Peugeot 208GTI 2013 Road Test

The Peugeot 208GTI is, pitched straight against the Ford Fiesta ST and the RenaultSport Clio. How does it compare? 

Back in 1984 I bought a Peugeot 205 diesel. Then in 1986 I graduated to a 205 1.6GTI.

I loved that car.

It was small, light, space efficient, agile, fun to drive and one of the first cars with a plastic front and back to eliminate rust traps.

The similar looking Ford Fiesta that followed was a very poor copy. And so were the warmed over versions of it.

But since 205 days, the huge sales success of the Peugeot 206, (of which more than 7 million were sold) was not matched by the character of the car. And, while the 207 managed to recapture a bit of the magic of the 205, it was hardly a groundbreaker.

So now Peugeot has dumped the design and come up with an entirely new 208.

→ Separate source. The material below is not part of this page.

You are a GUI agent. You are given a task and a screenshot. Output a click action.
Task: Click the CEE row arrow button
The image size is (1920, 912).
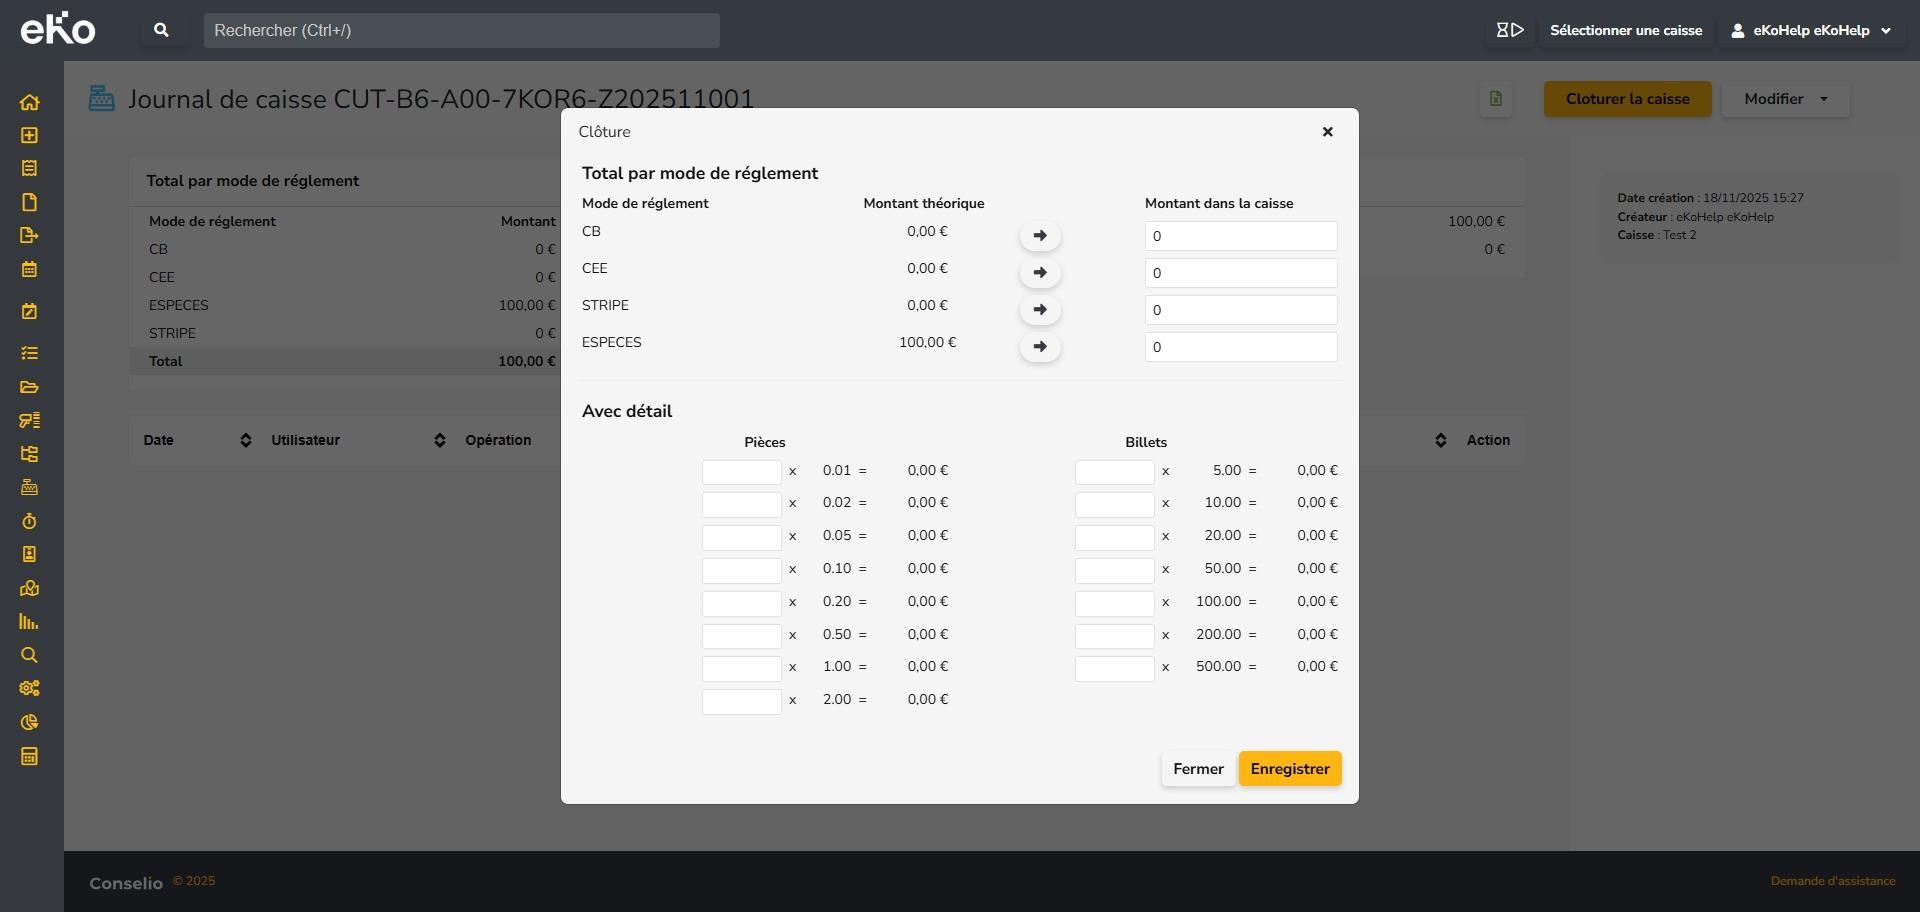pos(1040,273)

Smaller outside, bigger inside, lighter, more fuel-efficient, with the promise of putting some Peugeot fun back into driving.

I didn’t find that in the cooking petrol and diesel versions, so, after driving the excellent Ford Fiesta ST, I was a bit apprehensive that the 208GTI would not measure up.

Happily it does, but in a slightly different way.

0-60 of 6.5 seconds is the same. CO2 emissions of 139g/km are the same. Power is slightly down in the Fiesta at 180PS against 200PS of the Peugeot. But torque is the same, with 240Nm from just 1,500 rpm, rising to 275Nm from 1,700rpm in the Peugeot.

They’re even on similar tyres: 205/45 R17 Michelin Pilot Exaltos, in the case of the Peugeot.

So they’re similarly eager, they track round corners in a similar way, they steer well. But the Peugeot is a bit more refined, both in engine noise and in ride quality. It’s less of a hot rod and more of a posh rod. Probably more suited to Britain’s crumbling, pot-holed roads than the Fiesta.

Inside, the Peugeot cockpit beats the Fiesta’s with a small, leather covered steering wheel, line-of-sight instruments, including both digital and analogue speedometers, and a line-of sight 7” satnav screen that’s intuitive to use. Materials are also better, with nice, grippy leather sports seats that don’t pinch your shoulders, and plenty of room inside.

The 208GTI is a genuine 5-seater, with a touch of class. And when you consider that to get similar levels of equipment in the Fiesta ST you have to fork out an extra £1,000, the price gap between the two cars narrows.

Put it this way. I’m no racing driver, but driving the Fiesta ST, I wondered what it would be like on a racetrack on slicks. Driving the 208GTI, with its better refinement, I thought the Peugeot more a car I could live with day by day and no such thoughts came to mind.

I’ll have to leave that to my co-driver, Bradley Philpot, who will be driving a race prepared 208GTI in the Nurburgring 24 hour race (see the video).

And what about the RenaultSport Clio? According to those who have driven all three, the Clio’s torque comes in later and gear ratios are more widely spaced, which make it less pleasant and harder work to drive, despite the paddleshifting Efficient Dual Clutch gearbox.

But the Renault is the only one of the three with five doors so, if you have a wife and kids, the combination of back doors and an autobox may leave any suggestion of the Fiesta ST or 208 GTI up the creek without a paddle.